> _ASSIGNED TASK_:
Can you continue the piece about the series The Bear, picking up after its final paragraph?

*** QUOTED PASSAGE Section Begins ***

New sous chef Sydney Adamu (Ayo Edebiri) believes in Carmy’s wild dream to turn The Beef into something much greater. She becomes the soulful center of the kitchen, a center that cannot hold for long.

Kasama—the first Fil-Am Michelin Star restaurant, located in Chicago—makes a cameo in Episode 3 with a Filipino Breakfast Sandwich (longganisa patty, egg, cheese, hash brown).

Then there’s cousin Richie (Ebon-Moss Bachrach), a walking, talking tower of chaos who can’t stand to see people trying to better themselves. In Season 1, he brought on the neg on the reg; in Season 2, he’s starting to think his approach is a downward spiral.

Other key players include pastry chef Marcus (Lionel Boyce), veteran line cook Tina (Liza Colon-Zayas), Carmy’s accounting cousin Natalie (Abby Elliott), and Uncle Jimmy (Oliver Platt), the money guy who offers bone-chilling real talk at various times.

The kitchen is a toxic mess. Picture the claustrophobic cage of Adam Sandler’s Hidden Gems set in a tight kitchen shot — multiple-angle cameras capturing the fury and shouting, all up in your face, spiking adrenaline levels and heart rates. Reality shows like Top Chef may manufacture fingernail-biting finales, but The Bear climbs deep into the soul of concentrated panic, how it eats away at people.

*** QUOTED PASSAGE Section Ends ***
*** SUPPLIED MATERIAL Section Begins ***

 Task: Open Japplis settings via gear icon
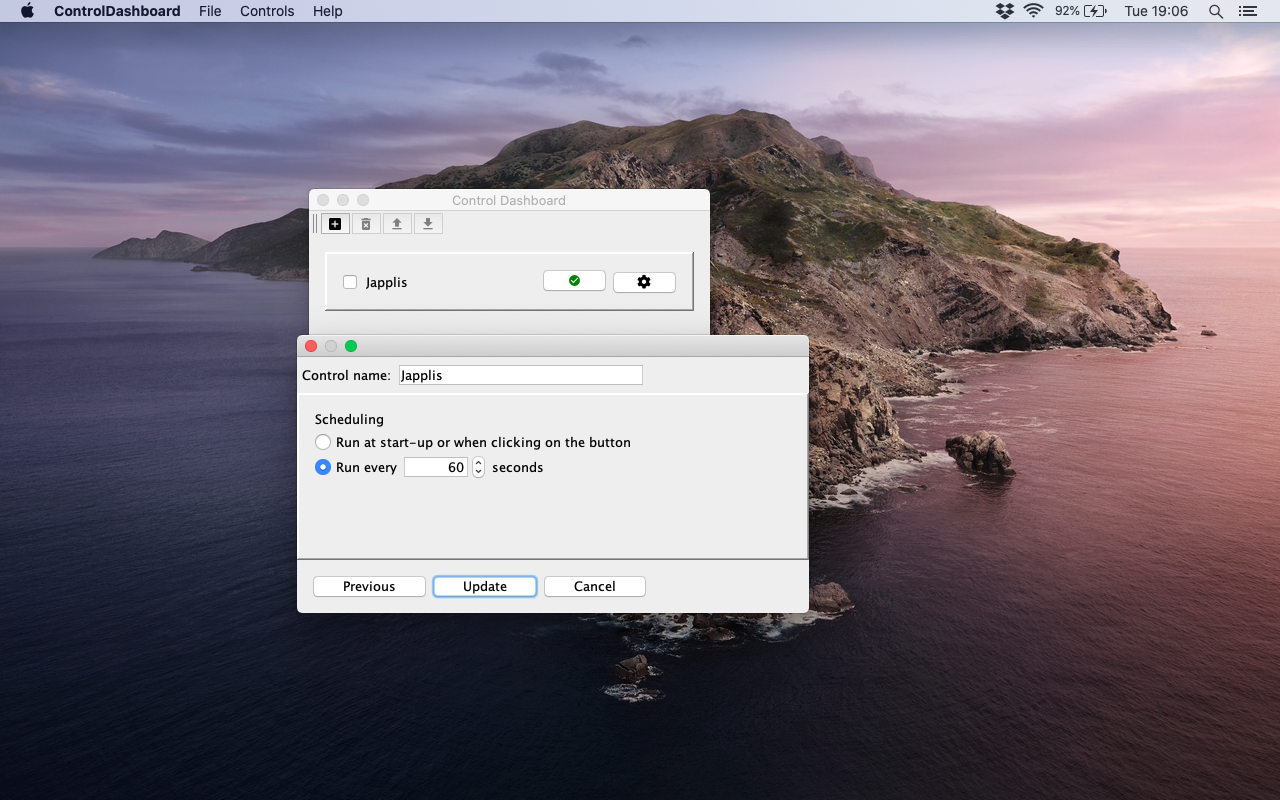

*** SUPPLIED MATERIAL Section Ends ***

> _OUTPUT OF THE EXERCISE_:
The second season picks up as the small, dysfunctional kitchen of The Original Beef of Chicagoland has been gutted, its walls and ceilings collapsed as it prepares for a big transformation. Likewise, the bruised characters are undergoing internal repair.

Show creators Christopher Storer and Joanna Calo know their turf. It’s a restaurant world, but it’s also our world. Behind the food, the show is really about the pursuit of perfection in a world that prefers chaos and entropy. Things fall apart, and Richie is always there (in Season 1, mainly) with a smirk, saying “Told you so, Cuz.”

Carm’s partner Sydney Adamu (Ayo Edebiri) holds the center.

It’s much harder to create order in a world that’s trying its best to fall to the ground, and Season 2 (premiering on Disney+ July 19) is about finding a Zen perch from which to operate: Marcus is sent to the stage in Copenhagen, on a houseboat, where he devises next-level desserts; Tina gets to train in a first-class kitchen with the best tools while the restaurant is under reconstruction; Natalie comes to grips with running the back office of a restaurant that is falling apart. And Carmy rediscovers high school crush Claire (Molly Gordon), an emergency medical technician who might just understand how toxic a job environment can be.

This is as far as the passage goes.